The nutritional analysis is a little trickier, mostly because they weren’t able to track animals to witness what they were actually eating. Instead, the team has to rely on the chemical fingerprints of plants to decipher the caribou diet, and those chemicals will identify a plant in an animal’s feces if the animal has, in fact, ingested and digested it.
Spalinger already has one interesting observation.
“Lichens have always been an important component of caribou diets,” he says, explaining that this is basically found worldwide. “Lichen is one of the established important food items for caribou, primarily for winter, but also for summer. Unimak Island has no lichens, or virtually no caribou lichens, anyway. So our first question, then, is what are they eating out there?
But that is only the first question. After they’ve figured out what the caribou have been eating (through chemical analysis of plant compounds in their feces), the team has to determine how much of these plants are actually available to the animals and what are the overall nutritional values. Put all those pieces together and we are closer to understanding the true carrying capacity of caribou on Unimak Island.
“We’ll have a first guess at how many animals should be able to be supported on the island based on the composition of the habitat,” says Spalinger. “Is that 5,000 or 300, and if it’s 300, and that’s what exists now, then we’re OK. And furthermore, perhaps, we shouldn’t do anything to the predators; they’re in balance. Or maybe the island can support a lot more caribou and something else, in fact, is the factor driving the population down.”
From predator management to climate change management
Digging a little deeper into plant nutrition also takes biologists down another path. To start with, in Spalinger’s 35 years of herbivore/habitat research he has observed just how variable a landscape can be over time.
“One year the animals might be eating plant A, and the next year at the very same time, they might be eating plant B,” he says. “We think that weather has a big impact on what the nutritional qualities of plants are, and we believe that the mechanisms that connect climate to plant quality likely involve important soil microbial processes.” In other words, what effect does the weather have on the soil that transfers nutrients to plants that transfers nutrients to a large herbivores?
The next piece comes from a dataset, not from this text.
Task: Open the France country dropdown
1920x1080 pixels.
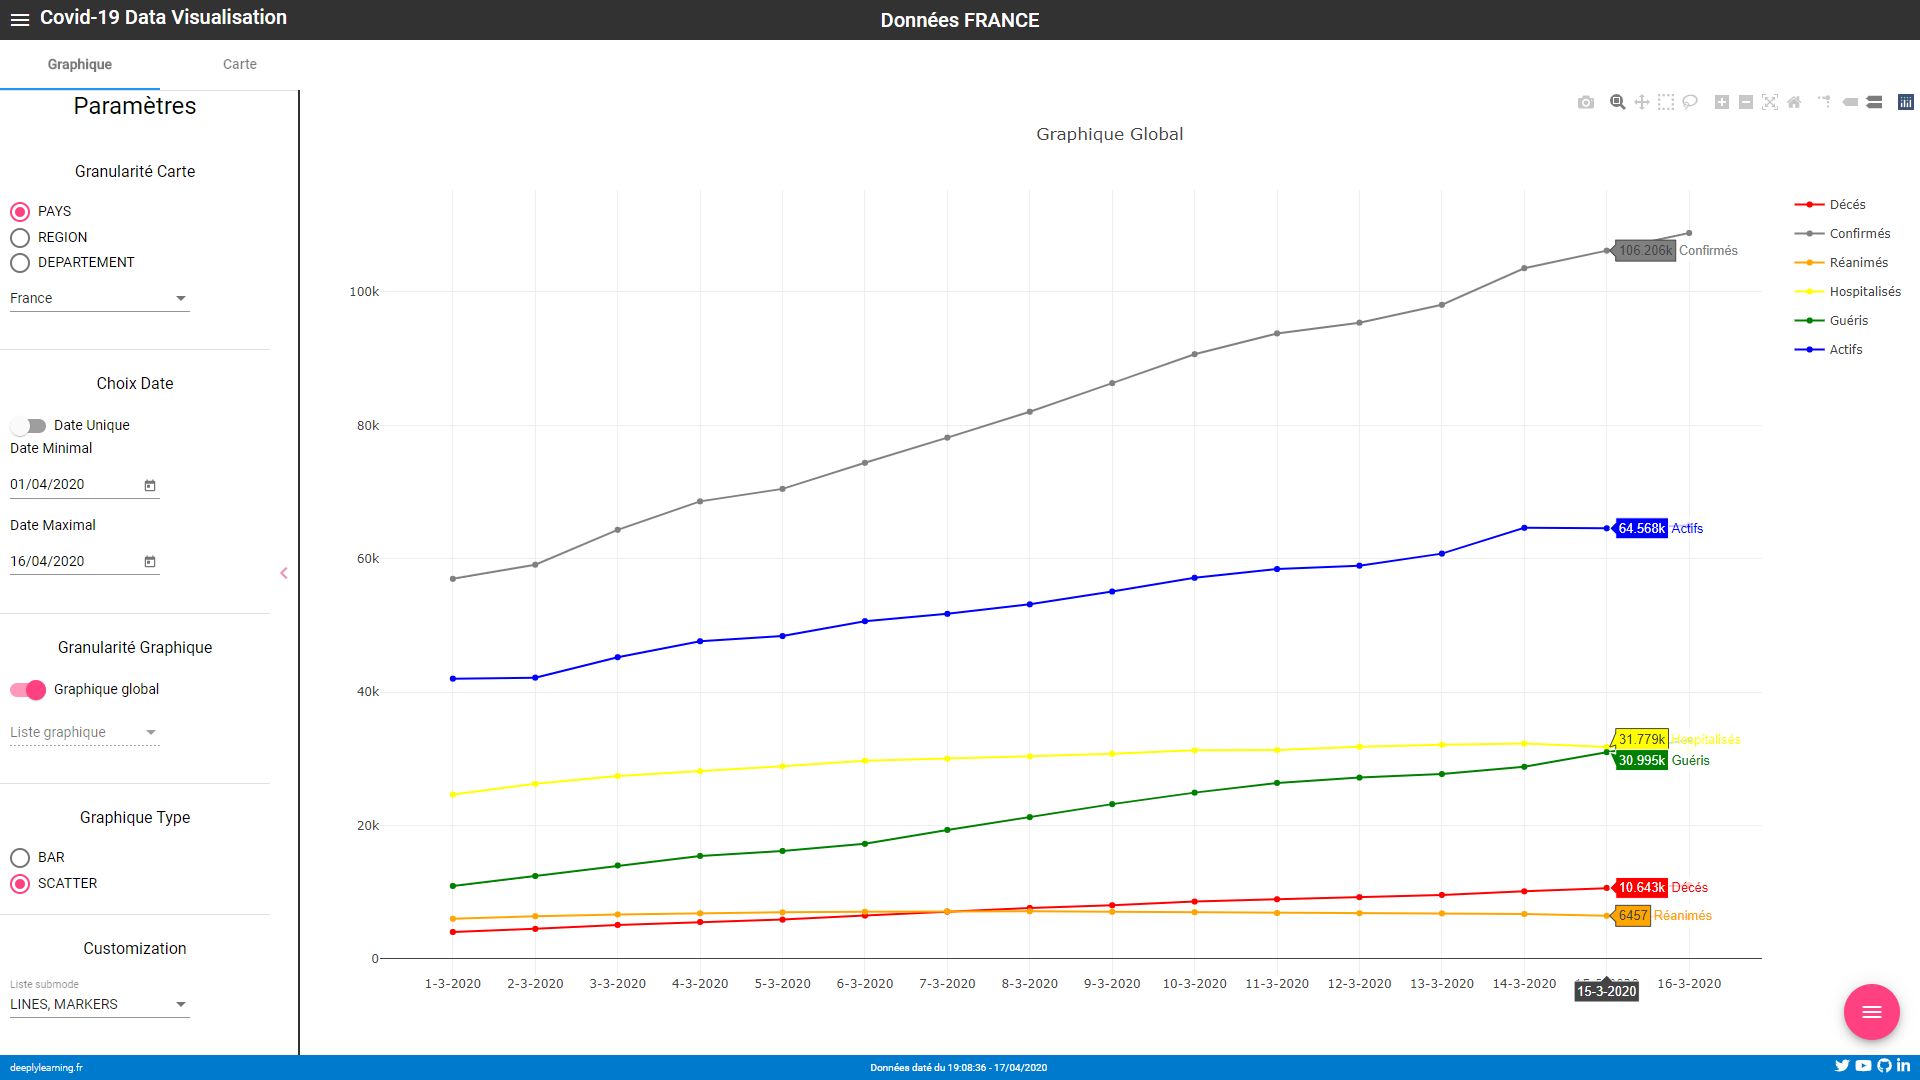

In effect, we have to look at the dynamics of the whole ecosystem. It is part of a larger climate change discussion. And Spalinger notes that several biologists at this point in time have suggested that climate change is going to have a severely negative impact caribou population around the circumpolar north. In fact, 80 percent of circumpolar caribou populations are declining, but there’s no real solid evidence as to why. Among the swaths of declining populations are pockets of herds that are growing or stable in those same regions.
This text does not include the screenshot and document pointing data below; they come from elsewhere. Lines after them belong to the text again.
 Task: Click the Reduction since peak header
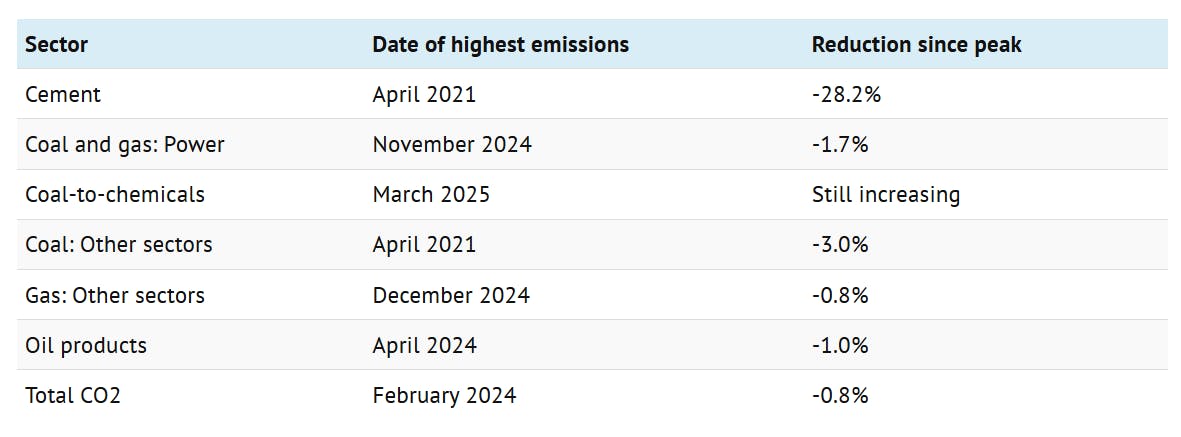tap(916, 44)
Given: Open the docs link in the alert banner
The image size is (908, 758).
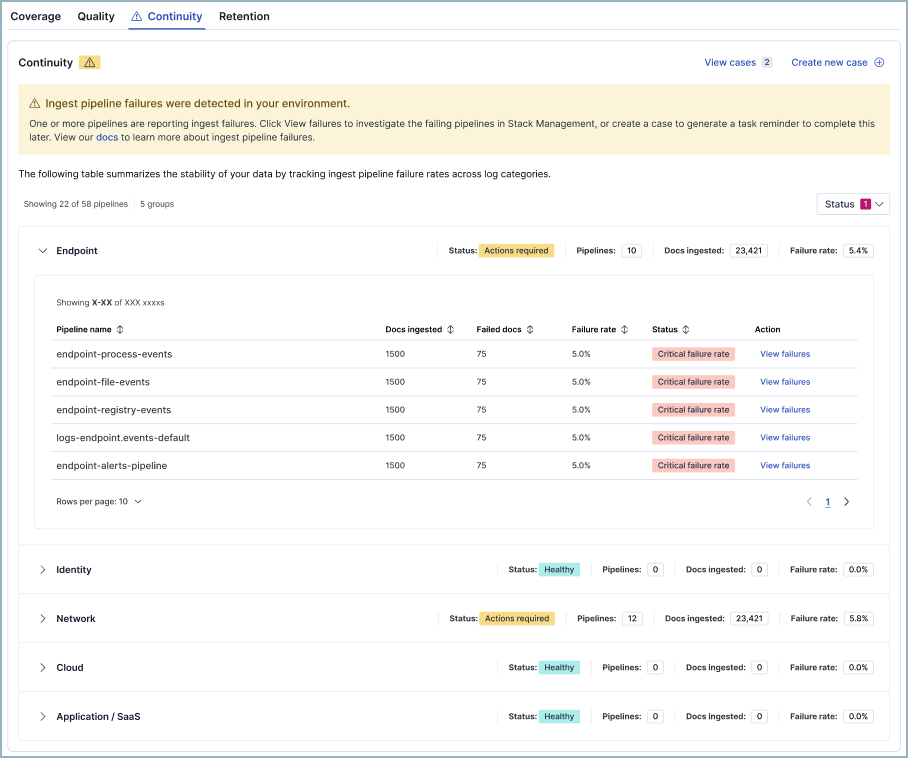Looking at the screenshot, I should tap(107, 137).
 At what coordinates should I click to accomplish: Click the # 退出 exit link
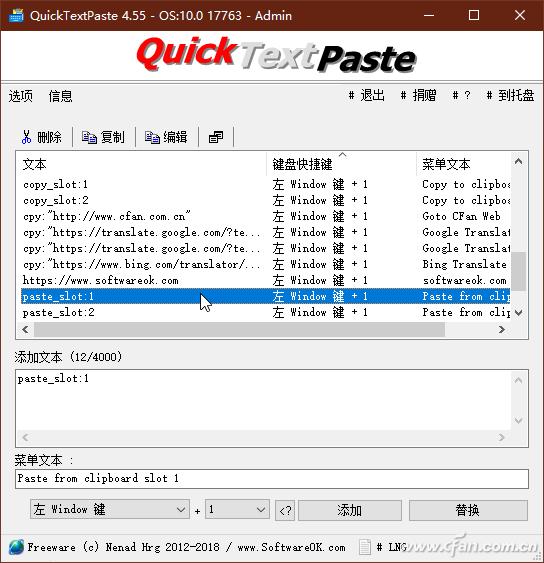(x=367, y=96)
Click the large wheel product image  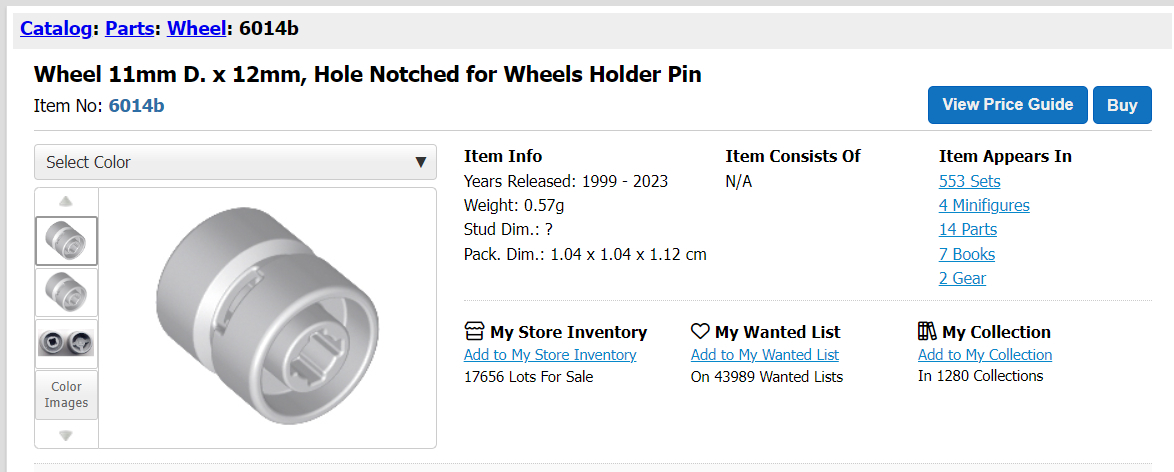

“There are indications of an underlying pattern,” Spalinger says. “And those connections are what we’re trying to put together in a mechanistic sense, to understand all of these things and see if we can predict what will come next. And no one has looked at the populations across the circumpolar regions as a whole and in comparison to each other.”
So that is where Spalinger is headed next. “We will be expanding our research from Unimak Island all the way into Western Alaska, collaborating with Fairbanks, and extending it even to all Arctic herds in the hopes of developing a consortium of researchers,” he says. “Unimak has been a test bed for our techniques and for developing our approach to expand to more of Alaska and the circumpolar north.”
What started as moose research became caribou research. What started as Unimak Island in the Aleutian chain has become greater Alaska and the rest of the circumpolar north worldwide. What started as a predation management question has become a greater climate change question. Don Spalinger is hot on its trail.